● Supplied text:
◇ ◇ ◇ ◇ ◇
16 July 2007--Scientists in Korea and California have invented a new way of boosting the efficiency of cheap plastic solar cells, making them more competitive with traditional silicon solar cells. The key is to make the solar cells in pairs.
The tandem cells, as they are called, consist of two layers of different types of light-absorbing, electron-emitting plastics, and the combination converts a broader spectrum of light into energy than either could do alone.
The layers are linked by a metal that conducts the electrons from one cell to the other. In the past, metal links were problematic because they were only semitransparent--absorbing some of the photons passing from the front cell to the back cell, thereby reducing overall energy output and efficiency. But now a team of researchers from the University of California, Santa Barbara, and the Gwangju Institute of Science and Technology, in Korea, has found a way to build polymer tandem cells by laying down the metal links using electrically conducting polymer on top of transparent titanium oxide. The scientists, including Nobel Prize-winning chemist Alan J. Heeger, reported their discovery in the 13 July issue of Science .
Polymer-based, or organic, solar cells are different from the conventional solar cells you see at solar farms in the desert. Those cells are generally 180- to 240-micrometer-thick wafers of crystalline silicon that perform the light-to-energy conversion with about 15 percent efficiency. During the past 25 years, the trend has been to go thinner. Thin-film cells are made by depositing various photovoltaic materials such as amorphous silicon, inorganic compounds, polymers, or organic dyes onto durable, 100-nanometer-thick supporting substrates like plastic or glass. Their superthin profile means it takes less photovoltaic material to make a solar cell. Most thin-film cells are less efficient than those made from silicon wafers, but there are exceptions, such as cells based on gallium arsenide, which produce energy with 30 percent or more efficiency.
◇ ◇ ◇ ◇ ◇
● What this exercise asks:
A - According to the solar cell article, in which issue of which journal did the researchers report their discovery?
B - Please repeat the passage of the solar cell article from "Polymer-based, or organic, solar" to "or more efficiency.", word for word.
C - Decide whether each statement agrees with the solar cell article, and back each decision with the article's own words: (i) Conventional silicon wafer cells convert light to energy with about 15 percent efficiency. (ii) The metal links used in the past were fully transparent. (iii) The research team came from the University of California, Santa Barbara, and the Massachusetts Institute of Technology.
◇ ◇ ◇ ◇ ◇
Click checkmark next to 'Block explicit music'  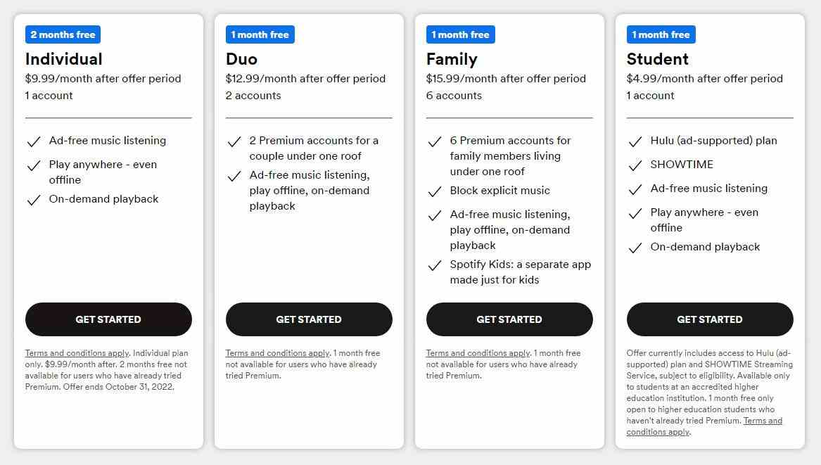435,191
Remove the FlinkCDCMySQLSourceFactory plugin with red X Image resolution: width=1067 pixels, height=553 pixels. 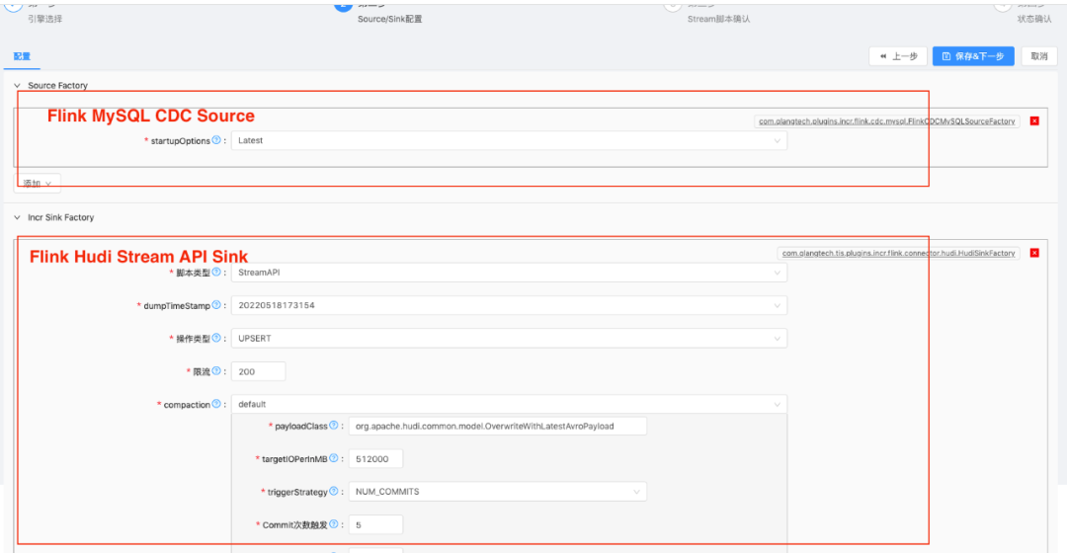click(1034, 120)
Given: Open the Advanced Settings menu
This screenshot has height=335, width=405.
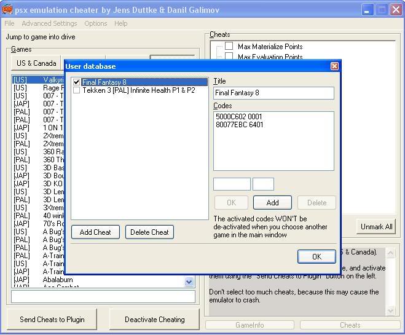Looking at the screenshot, I should tap(49, 23).
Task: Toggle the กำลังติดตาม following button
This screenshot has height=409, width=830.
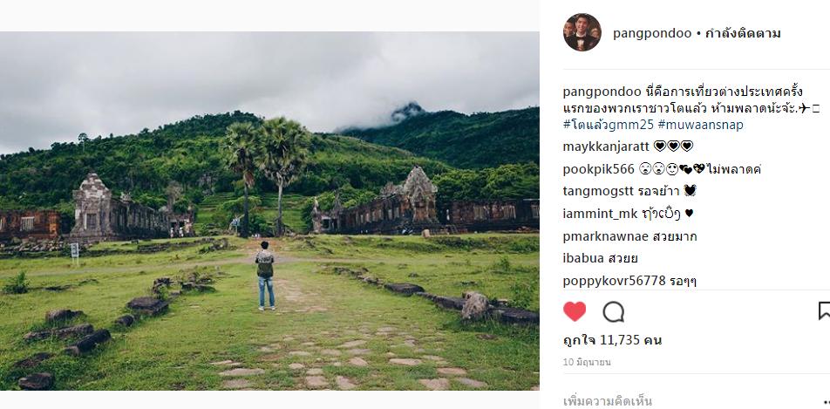Action: pyautogui.click(x=743, y=33)
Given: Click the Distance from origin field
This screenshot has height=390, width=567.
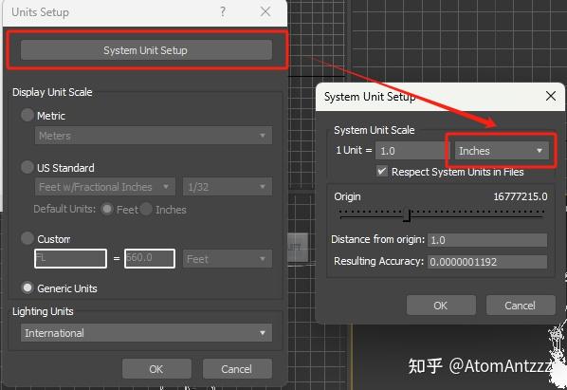Looking at the screenshot, I should click(487, 240).
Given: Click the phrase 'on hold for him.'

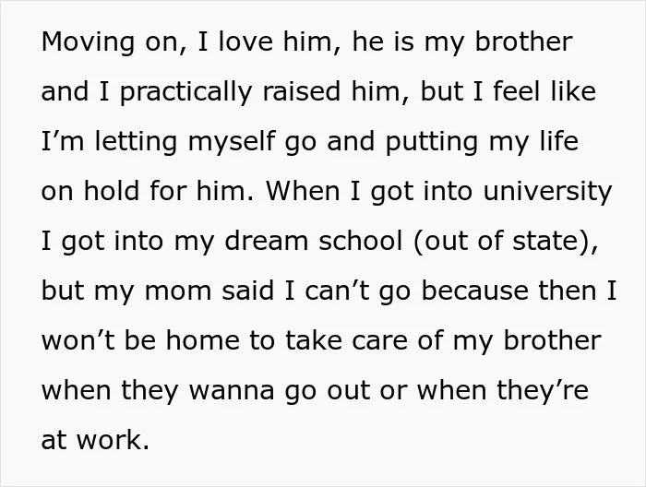Looking at the screenshot, I should 148,191.
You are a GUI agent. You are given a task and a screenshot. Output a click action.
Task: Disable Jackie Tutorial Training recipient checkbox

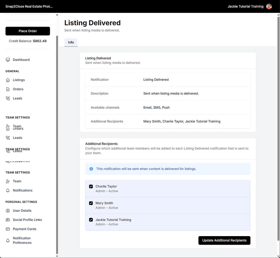point(91,220)
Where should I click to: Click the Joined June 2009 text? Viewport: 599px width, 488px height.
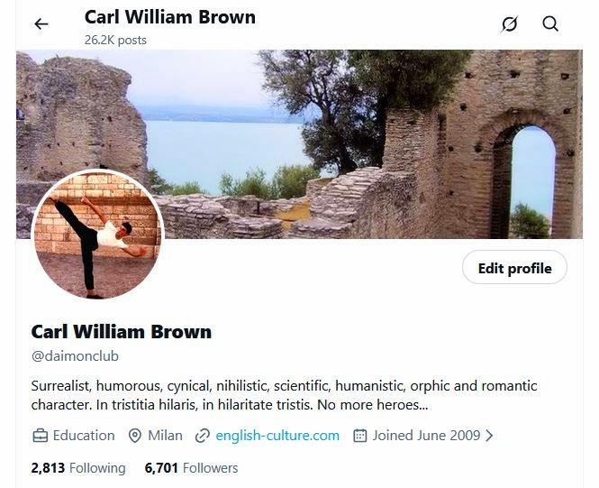click(x=426, y=436)
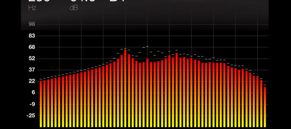Tap the tallest spectrum bar
The width and height of the screenshot is (291, 129).
(x=125, y=87)
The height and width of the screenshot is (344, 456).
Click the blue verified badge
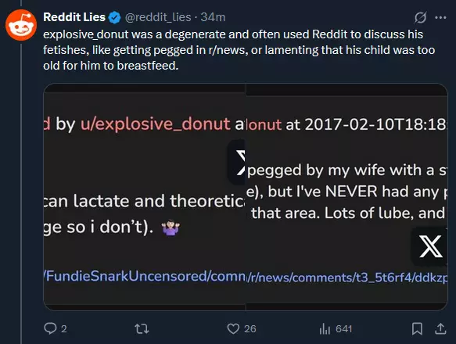click(x=114, y=17)
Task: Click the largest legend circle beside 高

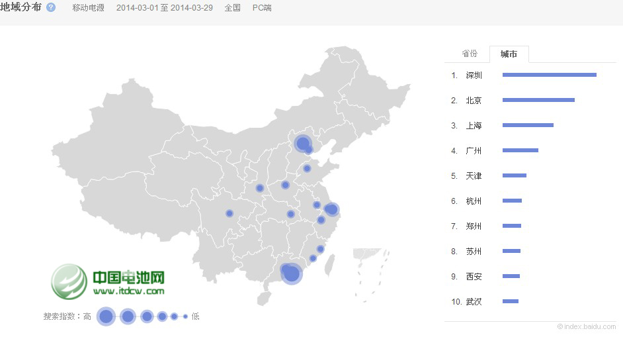Action: point(106,316)
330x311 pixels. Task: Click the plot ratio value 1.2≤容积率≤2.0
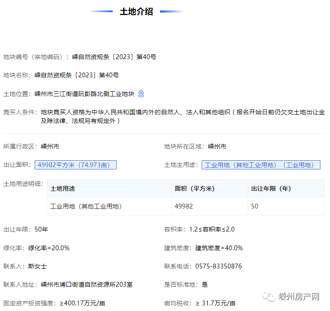205,229

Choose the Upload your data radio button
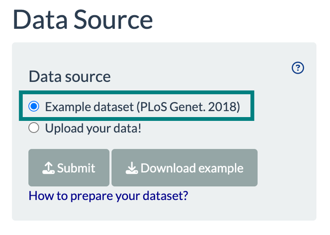(x=34, y=128)
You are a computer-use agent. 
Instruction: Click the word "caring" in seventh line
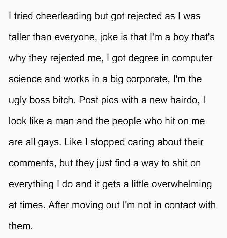141,142
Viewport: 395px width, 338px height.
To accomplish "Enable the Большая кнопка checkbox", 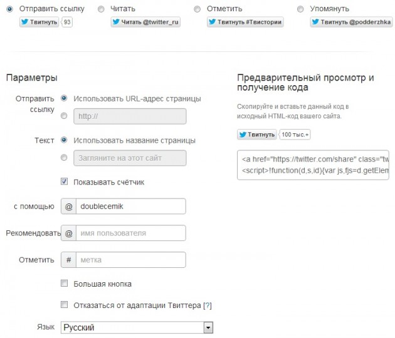I will point(64,284).
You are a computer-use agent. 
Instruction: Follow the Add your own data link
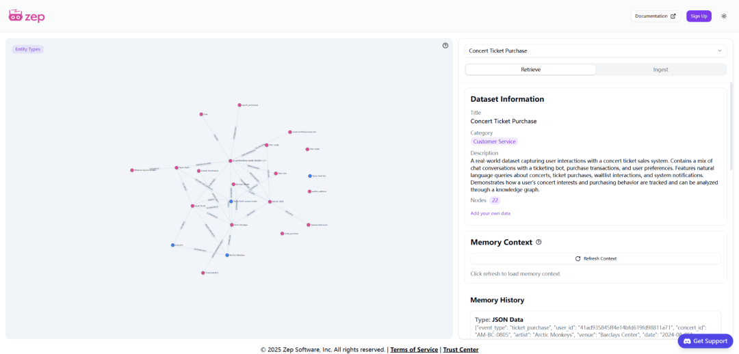coord(490,213)
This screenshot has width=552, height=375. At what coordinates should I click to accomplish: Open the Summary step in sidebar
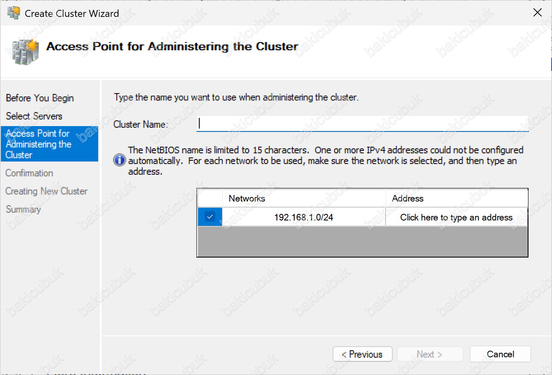point(23,209)
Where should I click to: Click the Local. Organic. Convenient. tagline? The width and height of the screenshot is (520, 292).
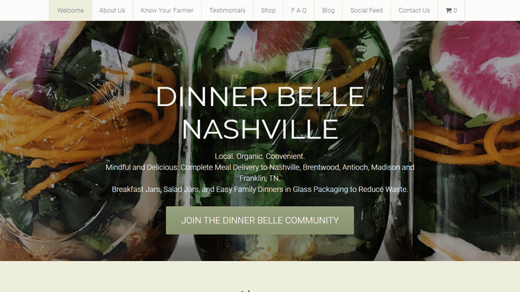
◇ ◇ ◇ ◇ ◇
● Results of the exercise:
A - The 13 July issue of Science.

B -
Polymer-based, or organic, solar cells are different from the conventional solar cells you see at solar farms in the desert. Those cells are generally 180- to 240-micrometer-thick wafers of crystalline silicon that perform the light-to-energy conversion with about 15 percent efficiency. During the past 25 years, the trend has been to go thinner. Thin-film cells are made by depositing various photovoltaic materials such as amorphous silicon, inorganic compounds, polymers, or organic dyes onto durable, 100-nanometer-thick supporting substrates like plastic or glass. Their superthin profile means it takes less photovoltaic material to make a solar cell. Most thin-film cells are less efficient than those made from silicon wafers, but there are exceptions, such as cells based on gallium arsenide, which produce energy with 30 percent or more efficiency.

C -
(i) Yes: "perform the light-to-energy conversion with about 15 percent efficiency"
(ii) No: "they were only semitransparent"
(iii) No: "a team of researchers from the University of California, Santa Barbara, and the Gwangju Institute of Science and Technology, in Korea"